**What is needed**. Could you work out the number of lines in the listing that include the word "agent" and reply with that figure alone?

**Dataset entries**.

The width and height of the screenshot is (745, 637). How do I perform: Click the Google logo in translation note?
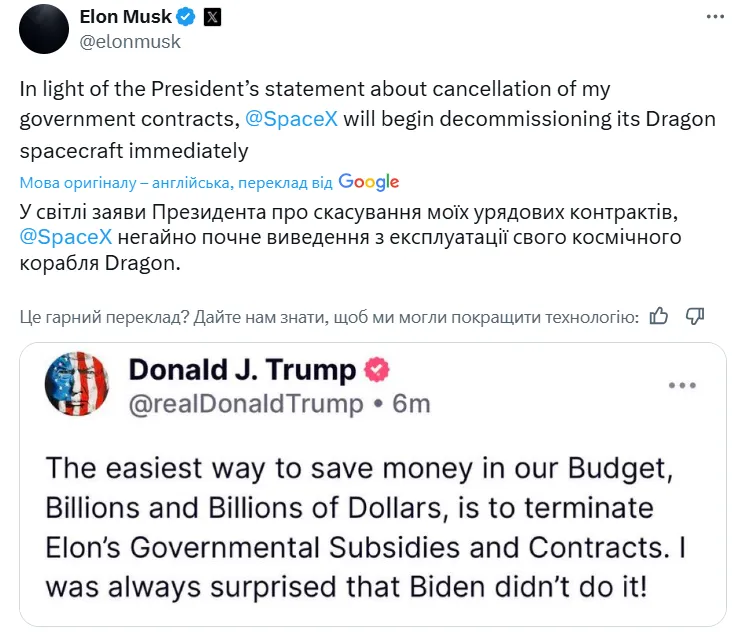coord(369,182)
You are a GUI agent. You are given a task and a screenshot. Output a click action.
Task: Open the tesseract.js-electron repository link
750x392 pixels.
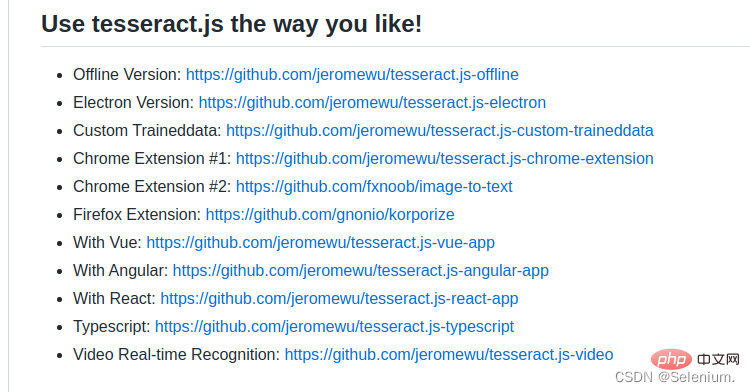pos(372,102)
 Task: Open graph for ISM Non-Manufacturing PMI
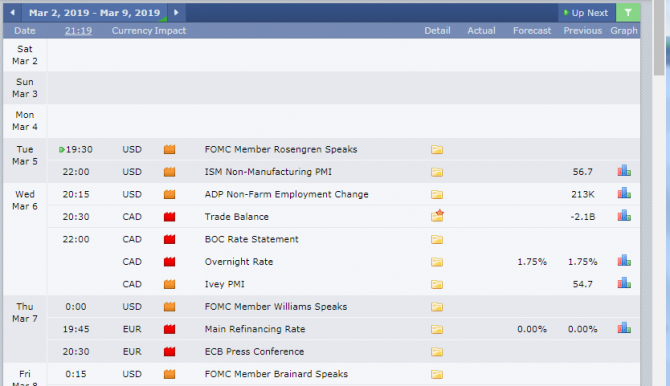tap(624, 171)
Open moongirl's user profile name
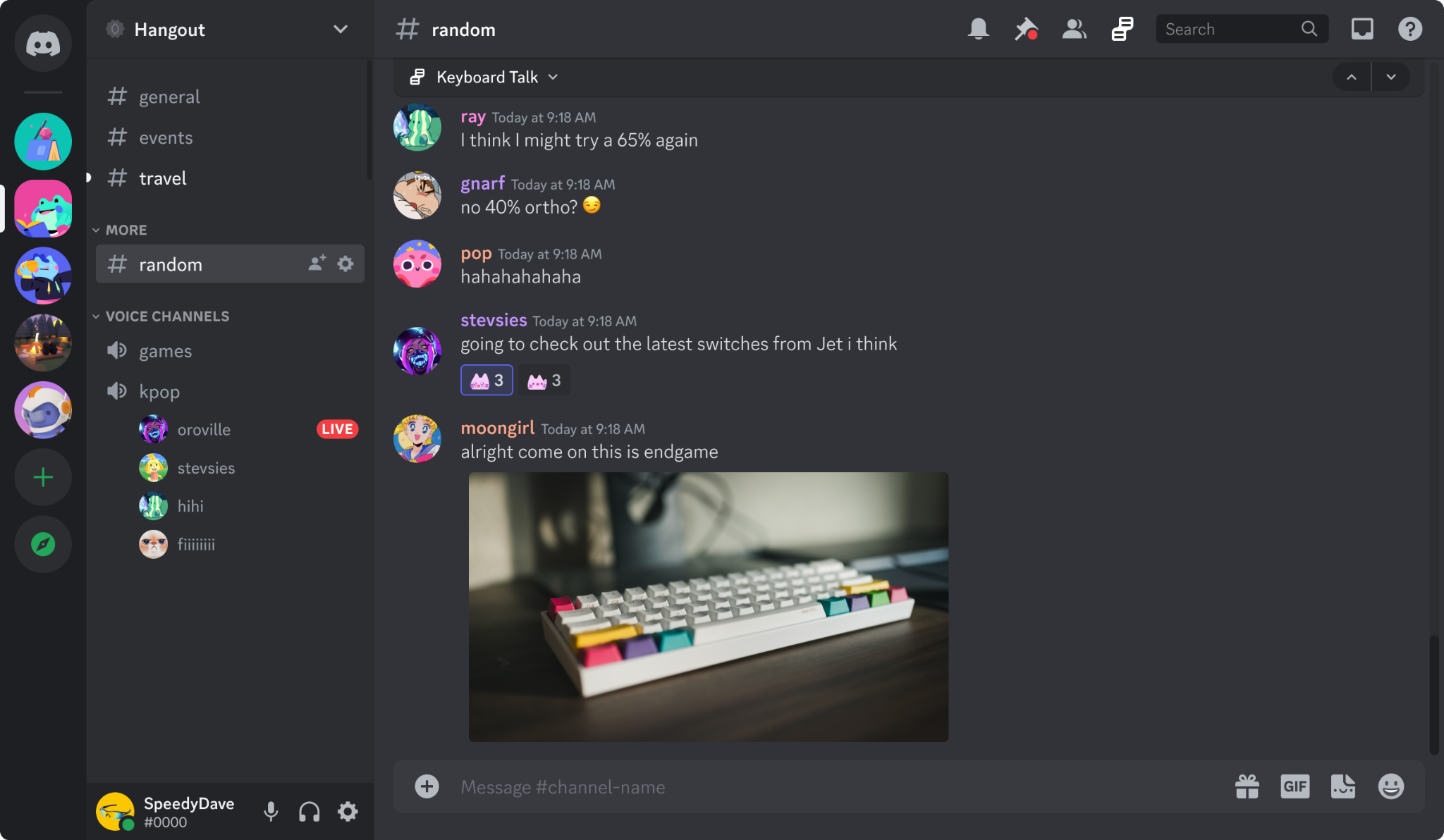This screenshot has height=840, width=1444. 497,428
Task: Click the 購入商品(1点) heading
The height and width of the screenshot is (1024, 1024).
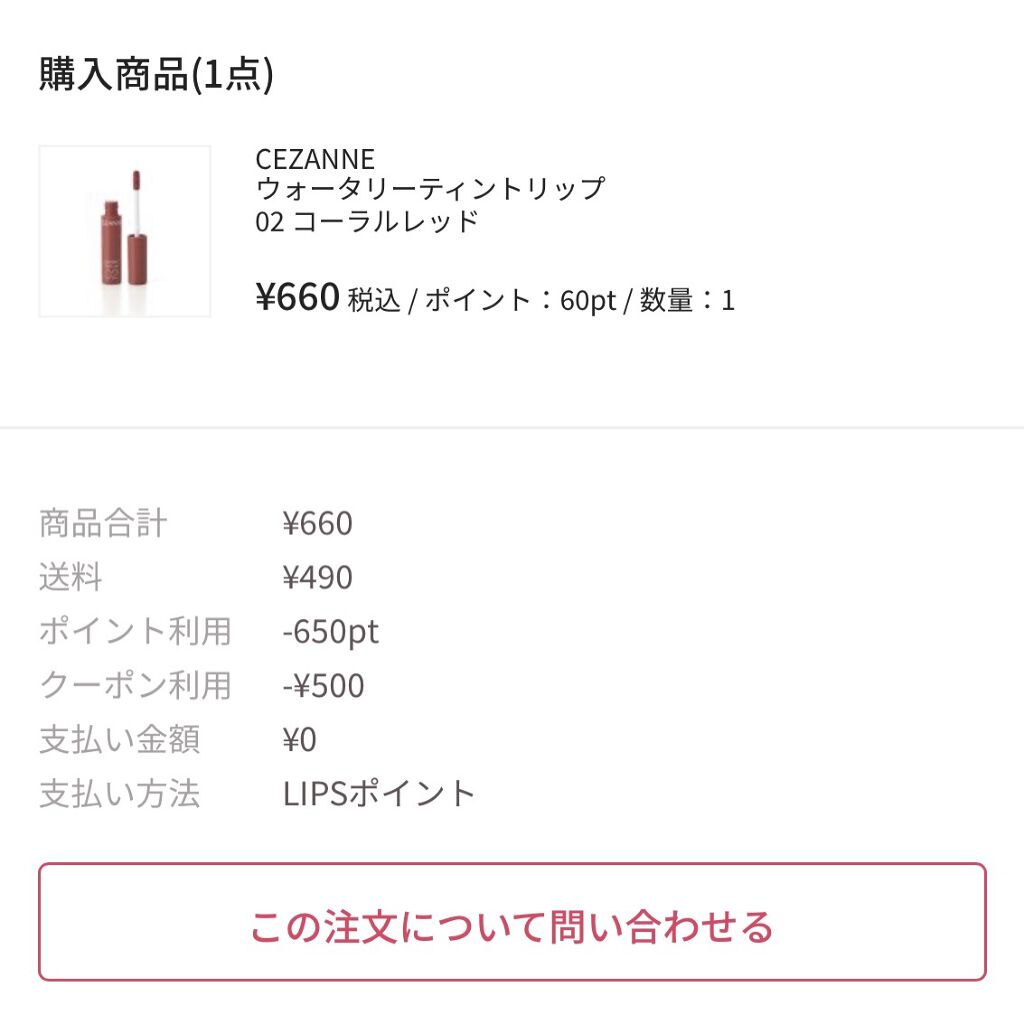Action: coord(156,75)
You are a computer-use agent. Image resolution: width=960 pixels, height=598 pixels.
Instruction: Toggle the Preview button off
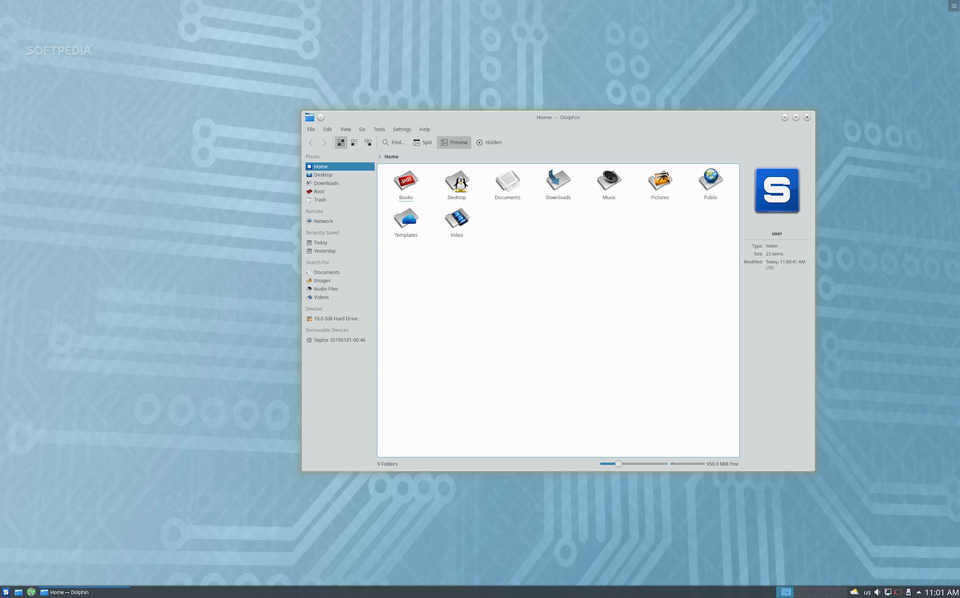coord(453,142)
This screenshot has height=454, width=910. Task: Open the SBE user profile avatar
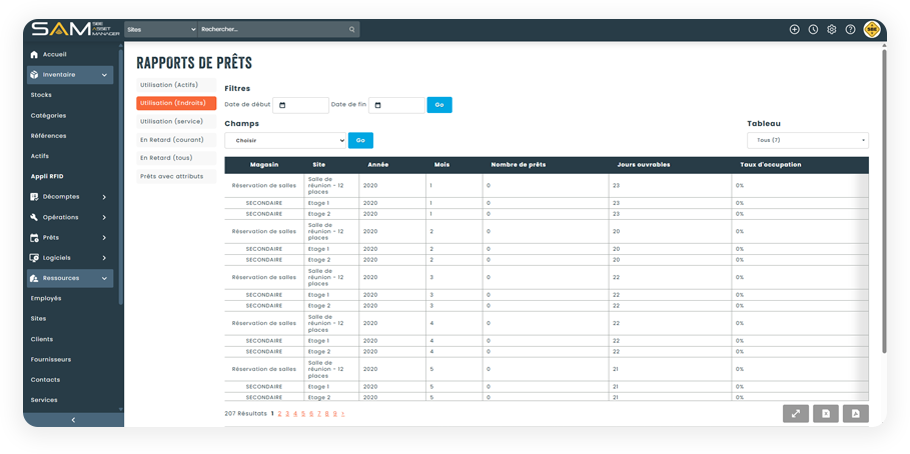[871, 29]
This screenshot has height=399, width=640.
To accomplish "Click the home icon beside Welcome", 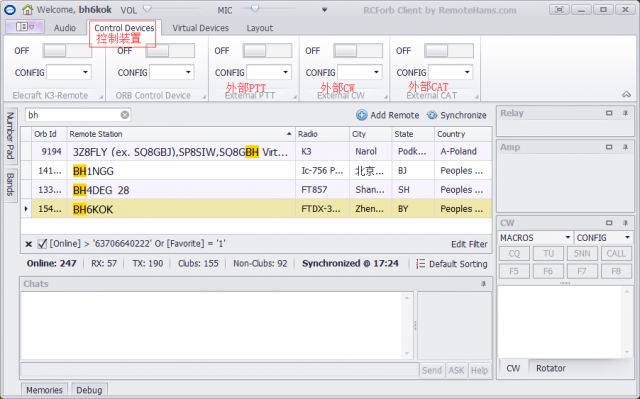I will [28, 9].
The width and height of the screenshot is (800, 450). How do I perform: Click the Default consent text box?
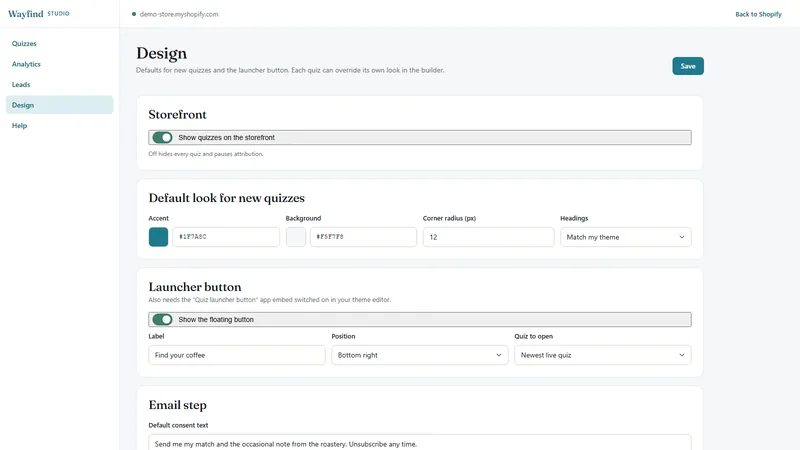[420, 442]
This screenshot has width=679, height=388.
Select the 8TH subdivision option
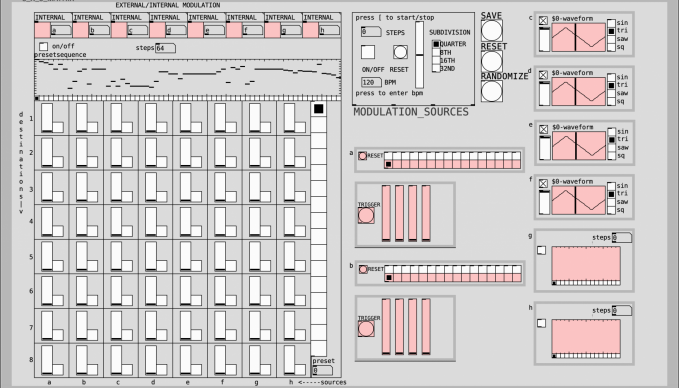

**Answer space**. 2